DATASET RECORDS Start Marker
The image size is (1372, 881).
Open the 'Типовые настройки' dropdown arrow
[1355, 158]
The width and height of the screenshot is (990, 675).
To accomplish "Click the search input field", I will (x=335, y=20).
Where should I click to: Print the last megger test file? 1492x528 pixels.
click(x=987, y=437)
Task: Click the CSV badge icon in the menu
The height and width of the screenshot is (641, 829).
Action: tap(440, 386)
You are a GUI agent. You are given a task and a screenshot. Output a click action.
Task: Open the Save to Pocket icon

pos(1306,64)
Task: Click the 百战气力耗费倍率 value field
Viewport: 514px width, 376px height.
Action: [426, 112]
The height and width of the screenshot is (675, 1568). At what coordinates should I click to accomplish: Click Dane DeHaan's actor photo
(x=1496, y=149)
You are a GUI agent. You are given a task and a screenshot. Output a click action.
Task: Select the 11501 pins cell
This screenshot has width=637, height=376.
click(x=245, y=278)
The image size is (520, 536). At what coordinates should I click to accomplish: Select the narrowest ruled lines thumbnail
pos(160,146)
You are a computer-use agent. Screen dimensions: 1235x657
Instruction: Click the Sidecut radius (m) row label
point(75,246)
DATASET RECORDS End Marker
### [EXERCISE DETAILS]
Output exactly, and only, the lines running from the one that contains "Instruction: Click the" through the last line of the entries above.

### [EXERCISE ANSWER]
Instruction: Click the Sidecut radius (m) row label
point(75,246)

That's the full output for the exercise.